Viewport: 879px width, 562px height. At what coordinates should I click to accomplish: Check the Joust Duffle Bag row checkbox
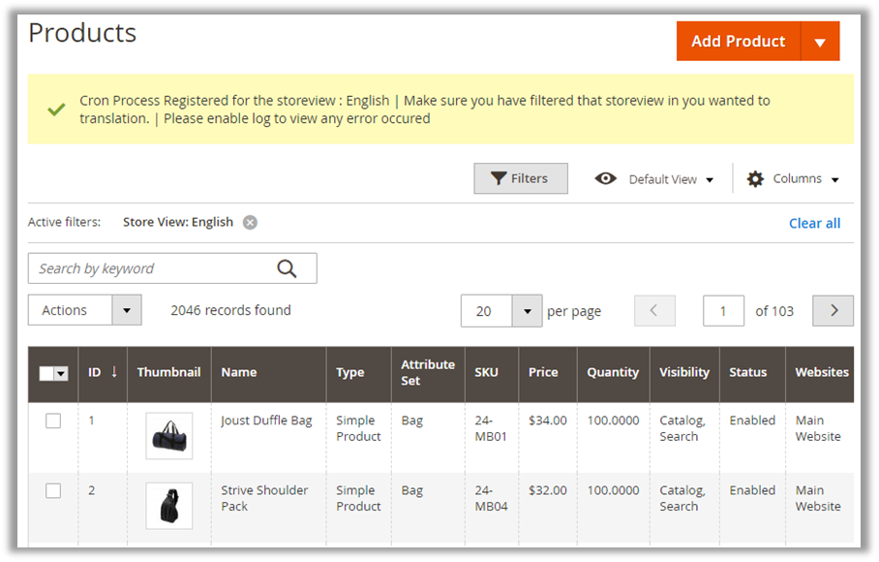53,421
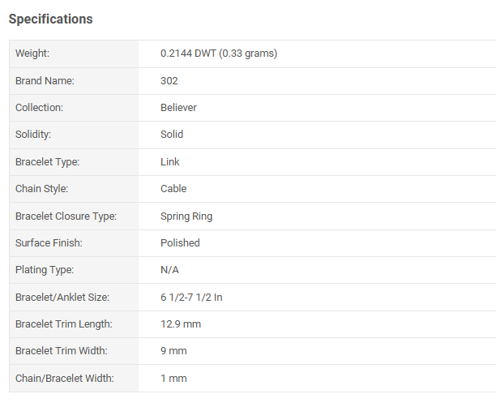Screen dimensions: 496x407
Task: Click the Chain Style label
Action: (41, 189)
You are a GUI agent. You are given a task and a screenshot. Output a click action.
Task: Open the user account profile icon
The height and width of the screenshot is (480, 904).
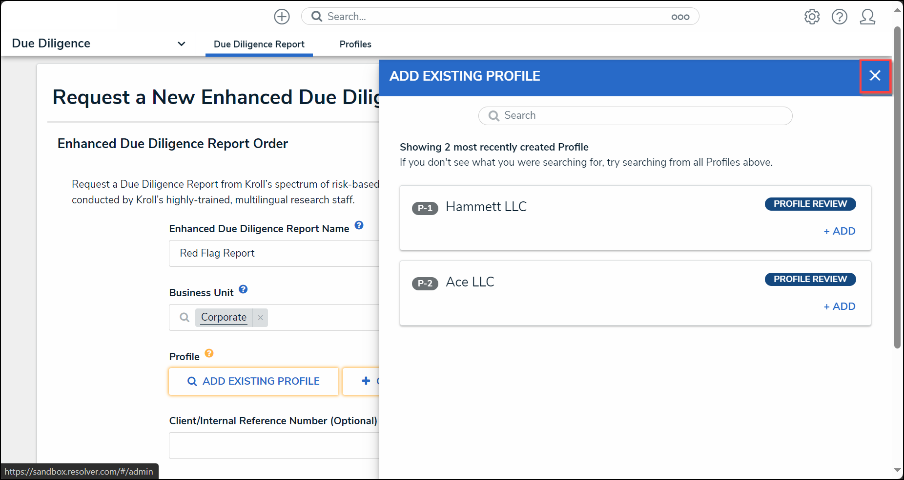(x=867, y=17)
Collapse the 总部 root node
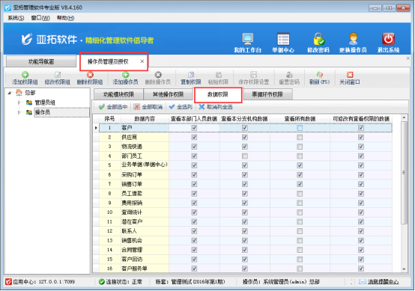 coord(10,93)
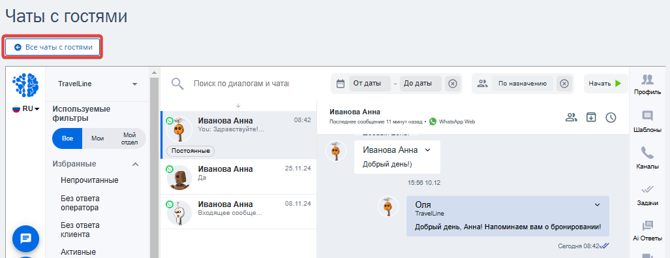
Task: Click the archive chat icon in header
Action: pos(591,117)
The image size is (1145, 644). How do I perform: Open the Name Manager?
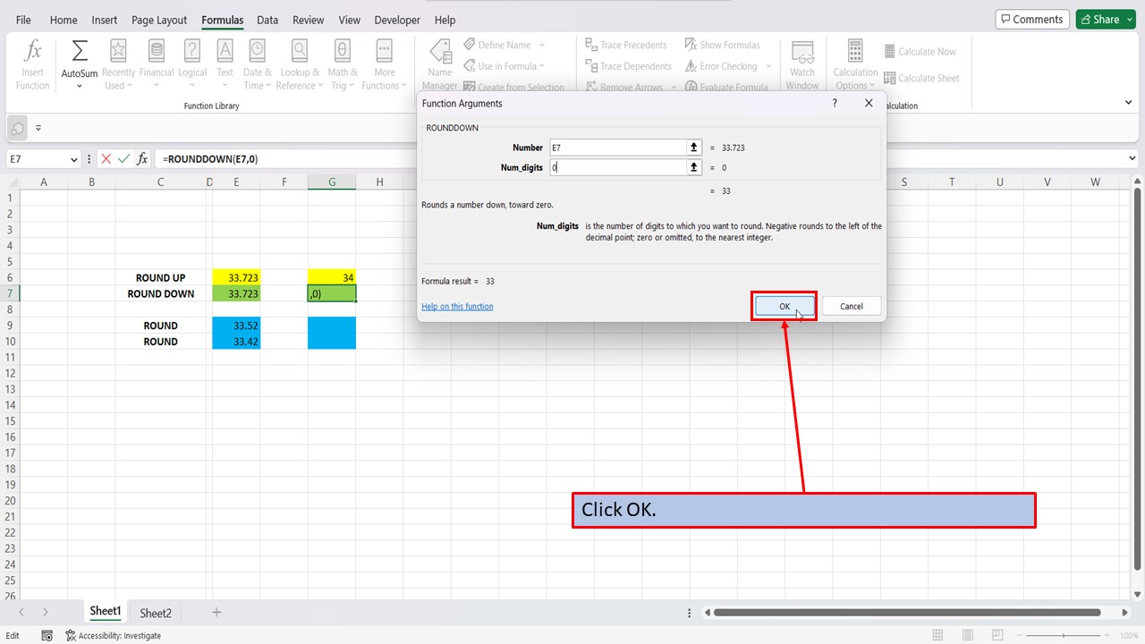point(439,62)
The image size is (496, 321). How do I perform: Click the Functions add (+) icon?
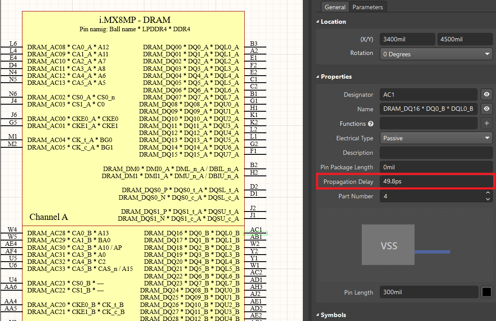coord(487,123)
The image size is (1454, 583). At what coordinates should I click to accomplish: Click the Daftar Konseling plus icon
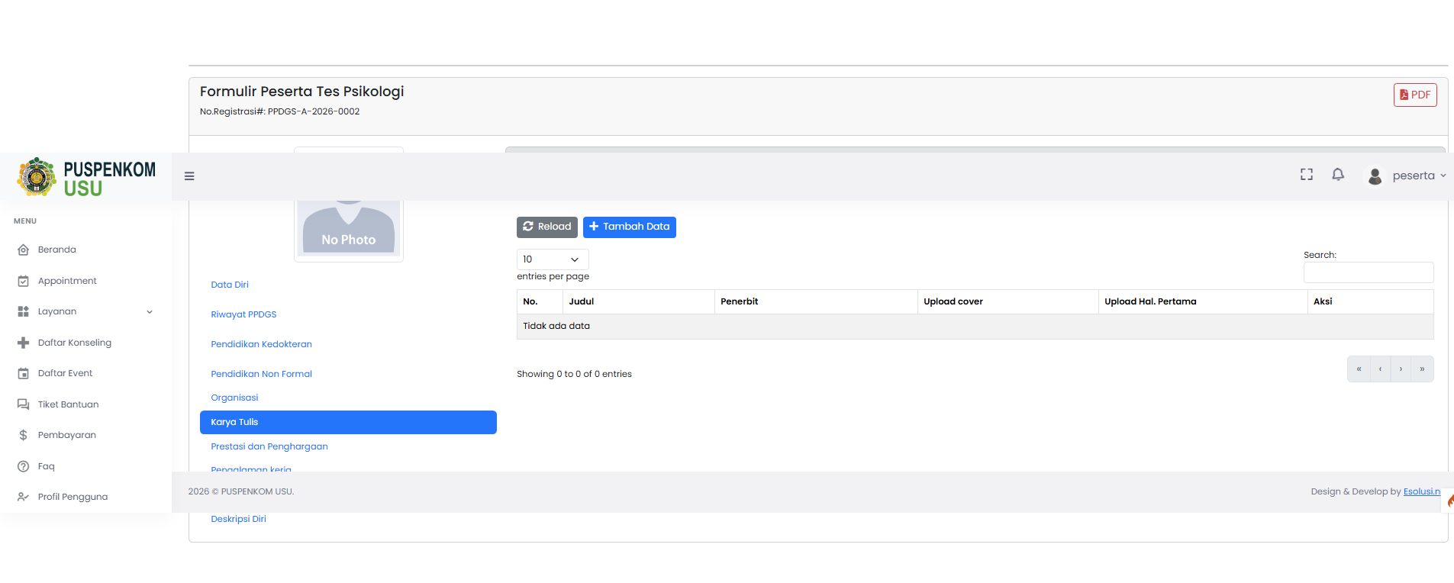coord(24,343)
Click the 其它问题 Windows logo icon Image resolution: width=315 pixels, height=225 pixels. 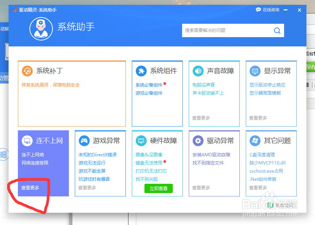pyautogui.click(x=255, y=141)
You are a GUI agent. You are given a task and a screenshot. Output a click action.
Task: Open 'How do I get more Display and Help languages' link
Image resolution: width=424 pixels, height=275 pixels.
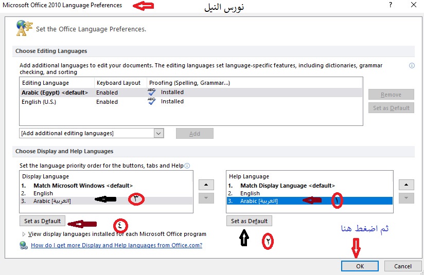click(x=116, y=246)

(THE TASK)
Transcribe exactly the lines from the one with "Image resolution: width=424" to the last line of the records, both included, so that no picture appears in the copy.

(OUTPUT FOR THIS EXERCISE)
Image resolution: width=424 pixels, height=275 pixels.
click(x=116, y=246)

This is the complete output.